We have a fuzzer of clang-format in the source tree. Details: llvm/lib/Fuzzer/README.txt It has found a few bugs so far: r226685, r226678, r226451, r226446, r226448, r227427, r226447, r226685, r226680, r226698, r229485, r227677, r227433, r227427, r230395, r231066, (probably missed a couple more) There are a few remaining, we will be posting them here, one per comment. There is also a build bot which runs the fuzzer 24/7 and will report new bugs (regressions) if they appear or old bugs if the fuzzer discovers them. http://lab.llvm.org:8011/builders/sanitizer-x86_64-linux-fuzzer
Clang-format(-fuzzer) is very slow on a tiny input. May not be a big problem by itself (or may be it is), but this hurts fuzzing very much. With all the fuzzer instrumentation it takes ~1.5 second to format 60 bytes. W.o. instrumentation it takes ~0.5 second. cat << EOF | base64 --decode | clang-format PDw8SAQEMigqLCioKjFoLGgKPDw8PDw8Cjw8PCxkKiQcPDw8KCosKKgiaCxoCigKCjw8PAo8PGQq KKA6 EOF Perf: 51.83% clang::format::(anonymous namespace)::AnnotatingParser::next() 13.12% clang::format::(anonymous namespace)::AnnotatingParser::parseParens(bool) 11.87% clang::format::(anonymous namespace)::AnnotatingParser::consumeToken() 8.32% clang::format::(anonymous namespace)::AnnotatingParser::parseAngle() 5.01% clang::getBinOpPrecedence(clang::tok::TokenKind, bool, bool) 4.90% clang::format::(anonymous namespace)::AnnotatingParser::updateParameterCount(clang::format::FormatToken*, clang::format::Format 2.27% clang::format::FormatToken::isSimpleTypeSpecifier() const
This one is worse: 31 seconds w/o instrumentation for 64 bytes, same profile. cat << EOF | base64 --decode | clang-format PDw8SAQEMigqLCioKDFoLGgKPDw8PDw8CjwKPDw8PEhoCjw8PBw8PDwoKiwoqCJoLGgKKAoKPDw8 Cjw8PDw8PA== EOF
A chain of < seems to trigger superlinear runtime in the parser. perl -e 'print "<" x 20'|clang-format n | seconds 20 | 0.101 21 | 0.191 22 | 0.367 23 | 0.722 24 | 1.431 25 | 2.730 26 | 5.173 27 | 10.026 28 | 19.779 29 | 39.350
echo LypcAAov | base64 --decode | clang-format - Assertion `TokenText.startswith("/*") && TokenText.endswith("*/")' failed.
echo PCo+Iis/J2FjIDpTDT46zvxcXAp1NzI49zxGPg== | base64 --decode | clang-format - Assertion `EndColumn >= StartColumn' failed.

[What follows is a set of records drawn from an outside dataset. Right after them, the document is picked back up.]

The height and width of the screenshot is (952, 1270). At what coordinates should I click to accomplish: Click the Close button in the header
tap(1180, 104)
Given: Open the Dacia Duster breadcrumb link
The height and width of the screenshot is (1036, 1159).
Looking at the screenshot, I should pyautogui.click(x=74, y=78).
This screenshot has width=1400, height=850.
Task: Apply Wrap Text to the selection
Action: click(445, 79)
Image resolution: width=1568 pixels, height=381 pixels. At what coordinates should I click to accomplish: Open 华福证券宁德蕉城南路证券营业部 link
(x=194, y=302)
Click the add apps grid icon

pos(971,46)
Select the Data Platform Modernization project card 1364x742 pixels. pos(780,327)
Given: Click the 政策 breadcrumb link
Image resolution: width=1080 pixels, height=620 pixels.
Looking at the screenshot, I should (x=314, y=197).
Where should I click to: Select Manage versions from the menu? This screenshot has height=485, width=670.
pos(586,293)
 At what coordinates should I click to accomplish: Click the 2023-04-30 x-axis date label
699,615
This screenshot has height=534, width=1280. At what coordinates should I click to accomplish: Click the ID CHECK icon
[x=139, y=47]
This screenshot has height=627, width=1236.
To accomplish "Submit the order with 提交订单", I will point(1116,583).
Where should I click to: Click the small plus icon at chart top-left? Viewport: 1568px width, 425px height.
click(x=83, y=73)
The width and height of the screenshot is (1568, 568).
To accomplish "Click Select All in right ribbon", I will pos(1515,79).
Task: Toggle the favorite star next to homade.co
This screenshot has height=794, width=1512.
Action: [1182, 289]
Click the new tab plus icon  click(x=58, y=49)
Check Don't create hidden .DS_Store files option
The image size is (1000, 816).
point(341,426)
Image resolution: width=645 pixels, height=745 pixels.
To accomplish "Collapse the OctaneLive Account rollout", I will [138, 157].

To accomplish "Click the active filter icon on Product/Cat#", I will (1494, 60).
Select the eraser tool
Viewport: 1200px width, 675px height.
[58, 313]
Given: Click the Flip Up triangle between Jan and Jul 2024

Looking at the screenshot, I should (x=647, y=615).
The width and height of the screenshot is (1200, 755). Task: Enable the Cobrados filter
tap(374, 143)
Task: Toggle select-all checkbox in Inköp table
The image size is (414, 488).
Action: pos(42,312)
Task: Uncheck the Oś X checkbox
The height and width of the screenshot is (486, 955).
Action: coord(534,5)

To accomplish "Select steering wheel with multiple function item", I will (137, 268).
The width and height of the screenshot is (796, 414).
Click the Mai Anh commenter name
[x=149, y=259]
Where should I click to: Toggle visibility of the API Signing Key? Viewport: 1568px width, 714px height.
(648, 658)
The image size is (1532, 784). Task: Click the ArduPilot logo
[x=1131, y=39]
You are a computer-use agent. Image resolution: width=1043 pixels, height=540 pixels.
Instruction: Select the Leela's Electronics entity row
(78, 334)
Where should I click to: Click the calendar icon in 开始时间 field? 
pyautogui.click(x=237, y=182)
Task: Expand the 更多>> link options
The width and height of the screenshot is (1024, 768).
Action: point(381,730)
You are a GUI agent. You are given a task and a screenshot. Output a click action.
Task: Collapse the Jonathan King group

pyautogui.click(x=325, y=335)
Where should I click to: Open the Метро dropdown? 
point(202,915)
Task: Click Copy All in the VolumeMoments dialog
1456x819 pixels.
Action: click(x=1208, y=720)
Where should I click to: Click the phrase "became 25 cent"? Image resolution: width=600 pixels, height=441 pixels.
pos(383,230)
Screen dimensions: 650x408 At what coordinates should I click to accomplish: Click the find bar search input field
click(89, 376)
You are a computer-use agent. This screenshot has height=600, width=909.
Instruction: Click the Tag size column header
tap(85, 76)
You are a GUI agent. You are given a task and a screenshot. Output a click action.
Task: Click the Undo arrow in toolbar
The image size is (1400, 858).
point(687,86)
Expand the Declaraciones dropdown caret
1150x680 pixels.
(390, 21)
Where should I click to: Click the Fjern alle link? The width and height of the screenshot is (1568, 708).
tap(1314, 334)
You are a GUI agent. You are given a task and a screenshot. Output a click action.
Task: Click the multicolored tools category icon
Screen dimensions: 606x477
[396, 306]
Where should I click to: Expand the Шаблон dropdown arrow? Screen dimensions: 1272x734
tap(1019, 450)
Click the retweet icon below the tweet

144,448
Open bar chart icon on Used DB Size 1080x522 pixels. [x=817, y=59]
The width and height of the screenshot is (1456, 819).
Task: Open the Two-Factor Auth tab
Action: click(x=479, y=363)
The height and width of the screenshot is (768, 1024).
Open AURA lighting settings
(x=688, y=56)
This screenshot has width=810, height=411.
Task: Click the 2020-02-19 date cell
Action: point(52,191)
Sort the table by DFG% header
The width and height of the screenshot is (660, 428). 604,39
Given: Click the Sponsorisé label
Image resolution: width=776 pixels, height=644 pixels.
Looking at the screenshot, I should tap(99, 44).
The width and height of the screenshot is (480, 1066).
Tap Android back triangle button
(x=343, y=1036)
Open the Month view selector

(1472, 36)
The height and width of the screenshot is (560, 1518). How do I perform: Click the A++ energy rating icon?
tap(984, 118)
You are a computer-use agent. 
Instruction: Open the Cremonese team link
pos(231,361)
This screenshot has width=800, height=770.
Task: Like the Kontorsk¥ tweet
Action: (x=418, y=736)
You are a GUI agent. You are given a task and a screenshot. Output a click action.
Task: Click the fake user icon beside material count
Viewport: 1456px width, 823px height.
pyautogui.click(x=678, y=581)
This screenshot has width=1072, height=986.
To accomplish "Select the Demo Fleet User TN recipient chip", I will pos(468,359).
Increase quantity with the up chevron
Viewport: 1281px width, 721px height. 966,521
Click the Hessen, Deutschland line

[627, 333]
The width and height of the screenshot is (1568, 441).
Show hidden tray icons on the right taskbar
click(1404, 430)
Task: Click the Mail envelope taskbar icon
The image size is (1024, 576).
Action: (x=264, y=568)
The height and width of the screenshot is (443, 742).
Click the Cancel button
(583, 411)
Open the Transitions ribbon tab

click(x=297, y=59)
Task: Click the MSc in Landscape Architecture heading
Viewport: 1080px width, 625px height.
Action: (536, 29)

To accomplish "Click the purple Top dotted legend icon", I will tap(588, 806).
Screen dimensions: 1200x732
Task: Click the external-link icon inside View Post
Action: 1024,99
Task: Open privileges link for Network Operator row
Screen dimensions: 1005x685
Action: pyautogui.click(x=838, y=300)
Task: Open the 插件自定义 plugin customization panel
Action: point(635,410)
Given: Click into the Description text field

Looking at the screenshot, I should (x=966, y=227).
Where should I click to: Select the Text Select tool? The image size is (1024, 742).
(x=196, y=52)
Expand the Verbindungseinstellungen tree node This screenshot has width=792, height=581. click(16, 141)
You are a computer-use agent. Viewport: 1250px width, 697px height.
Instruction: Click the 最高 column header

*** Bug 22920 has been marked as a duplicate of this bug. ***
the clang/clang-format fuzzer bot lab.llvm.org:8011/builders/sanitizer-x86_64-linux-fuzzer has been extended to run both with and w/o assertions. whenever a bug is found, the fuzzer will print the base64-encoded reproducer so that one can copy-paste it from the buildbot logs: E.g. from the bot logs: =============== SUMMARY: AddressSanitizer: ... CRASHED; file written to crash-80193815206841682354717562770799349303 Base64: OiDgO3gKUyYhU0Z4KhFoEztFKGV1bZNTe5Hsk1MmKUMheCoTIWgTO0VTKMFldW2TUzs= =============== Just do this: echo OiDgO3gKUyYhU0Z4KhFoEztFKGV1bZNTe5Hsk1MmKUMheCoTIWgTO0VTKMFldW2TUzs= | base64 -d | clang -x c++ -
Daniel, many thanks for the fixes. The next biggest offender is clang-format-fuzzer: /mnt/b/sanitizer-buildbot5/sanitizer-x86_64-linux-fuzzer/build/llvm/tools/clang/lib/Format/ContinuationIndenter.cpp:1066: unsigned int clang::format::ContinuationIndenter::breakProtrudingToken(const clang::format::FormatToken &, clang::format::LineState &, bool): Assertion `NewRemainingTokenColumns < RemainingTokenColumns' failed. reproducer (base64-encoded): SCQhJCwxLGNvbnN0ZQx4ciBjaHIzaDJ0IDMqMiAjJCgpABkMLTo9IGdldCxRKiJzdFwwXPSKpKQ6JFxcIg== You may get more reproducers from the bot: http://lab.llvm.org:8011/builders/sanitizer-x86_64-linux-fuzzer
Fixed crasher in r242738.
The clang-format-fuzzer bot has been mostly green lately, with only one periodic assert failure, bug 26032 I've changed the bot to treat clang-format-fuzzer failures as real ones, not just warnings.